About 75 percent of people with Gorlin syndrome develop a specific type of jaw cyst called an odontogenic keratocyst. These cysts form in the jawbone, often near the roots of teeth, and can cause pain, swelling, or displacement of teeth as they grow. They tend to first appear in childhood, with the highest frequency in the teens and twenties.

These cysts are benign, but they have a stubborn tendency to come back after removal. Many people with Gorlin syndrome undergo multiple jaw surgeries over the years. Routine dental X-rays (orthopantomograms) are a key part of monitoring, typically starting around age 8 for those with PTCH1 mutations, so cysts can be caught and treated before they cause significant damage.

Palmar and Plantar Pits

One of the more distinctive physical signs of Gorlin syndrome is the appearance of tiny pits on the palms of the hands and soles of the feet. These look like small punctate depressions in the skin, typically 2 to 3 mm across and 1 to 3 mm deep. They’re flesh-colored, pink, or reddish, and they’re caused by the absence of the outermost protective layer of skin in those spots.

These pits develop gradually. Between 30 and 65 percent of patients have them by age 10, and that number rises to 85 percent by age 20. Having three or more palmar pits is considered a major diagnostic criterion for the syndrome, making them a useful clinical clue, especially in younger patients before other features have appeared.

Medulloblastoma Risk in Children

A small but important subset of children with Gorlin syndrome are at risk for medulloblastoma, a type of brain tumor that typically develops in early childhood. The risk depends heavily on which gene is involved. For children with PTCH1 mutations, the risk is low, under 2 percent. For those with SUFU mutations, the risk is up to 20 times higher, making early and frequent brain imaging essential.

Children with SUFU mutations are generally monitored with brain MRIs every 3 to 4 months during the first three years of life, then every 6 months until age 5. For children with PTCH1 mutations, brain imaging is only recommended if symptoms or neurological signs appear. This distinction underscores why genetic testing to identify the specific mutation matters so much for guiding care.

Ongoing Monitoring

Living with Gorlin syndrome means committing to a schedule of regular screenings tailored to your specific genetic variant. For skin checks, people with PTCH1 mutations typically begin annual dermatologic exams at age 10, while those with SUFU mutations start around age 20, since their skin cancer risk tends to emerge later. Jaw cyst screening with dental X-rays starts at age 8 for PTCH1 carriers and can be spaced out to every two or three years if no cysts are found, particularly after age 30.

Later in life, periodic brain MRIs every 3 to 5 years starting around age 30 are recommended to screen for meningiomas, a type of slow-growing brain tumor that can develop in adults with either genetic variant. Sun protection is also emphasized throughout life, since UV exposure accelerates the development of basal cell carcinomas in people who are already highly susceptible.
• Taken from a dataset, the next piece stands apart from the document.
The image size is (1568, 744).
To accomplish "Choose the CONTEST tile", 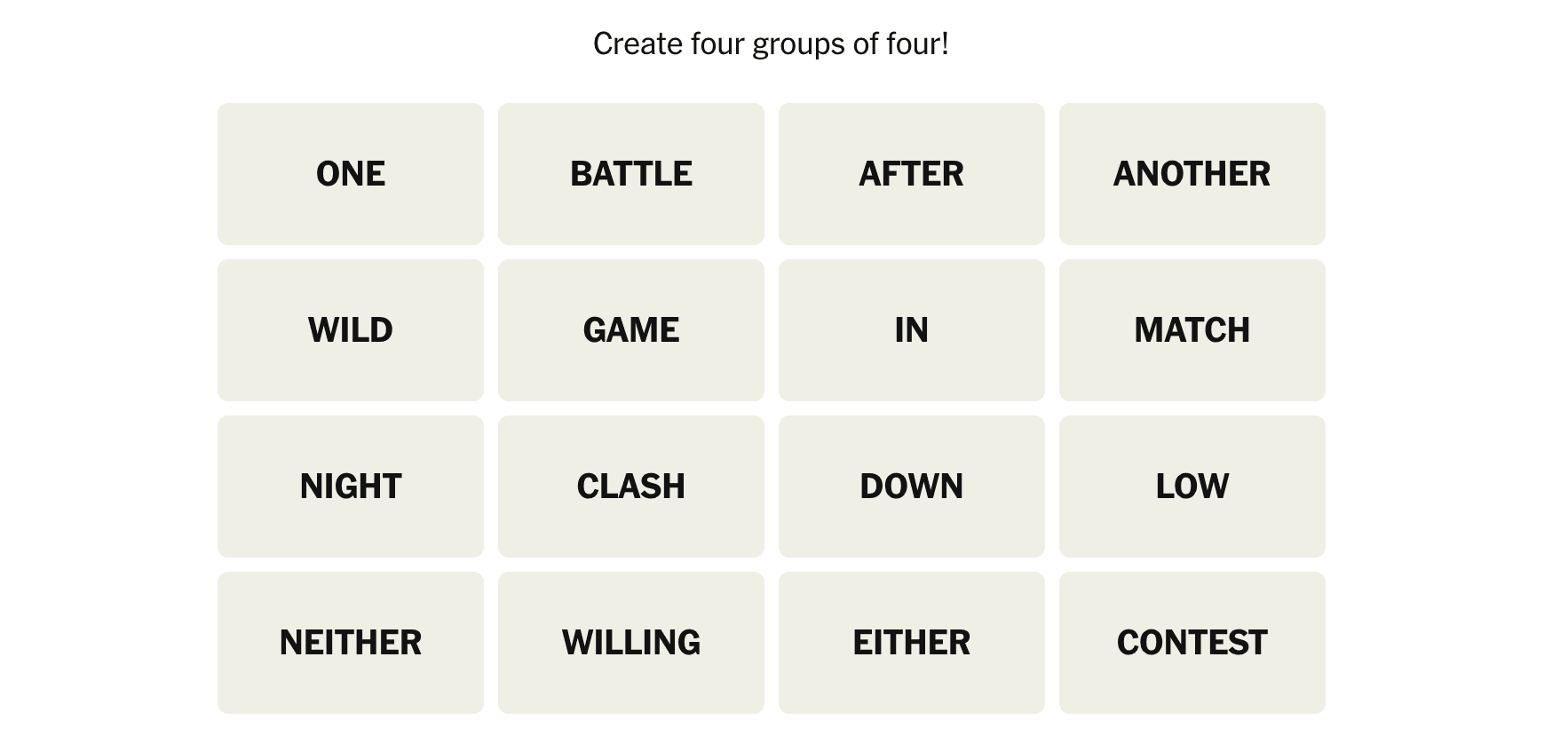I will 1192,643.
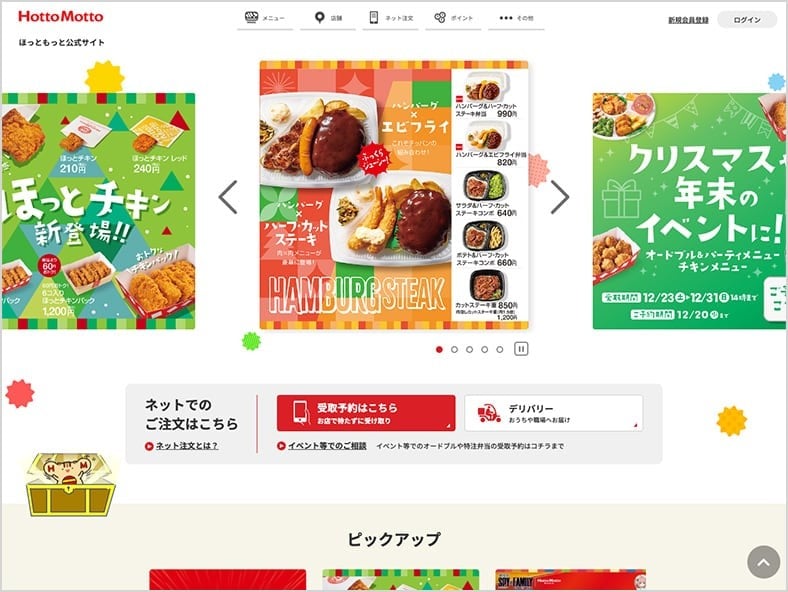Click the treasure chest mascot icon
This screenshot has width=788, height=592.
coord(70,484)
Life Expectancy and Outlook

Gorlin syndrome does reduce life expectancy compared to the general population, but the gap has narrowed considerably. One study found that average life expectancy for people with the syndrome was 73.4 years, compared to 80 years in the general population. Among several hereditary cancer-predisposing conditions studied, Gorlin syndrome had the longest life expectancy by a significant margin.

Importantly, people diagnosed in more recent decades, after structured genetic registries and surveillance programs were established, showed an 11-year increase in survival compared to those diagnosed before 1990. In recent years, life expectancy for people with Gorlin syndrome has approached that of the general population. This improvement reflects the power of early detection and consistent monitoring: when tumors and cysts are caught early and managed proactively, the condition becomes far more manageable than it once was.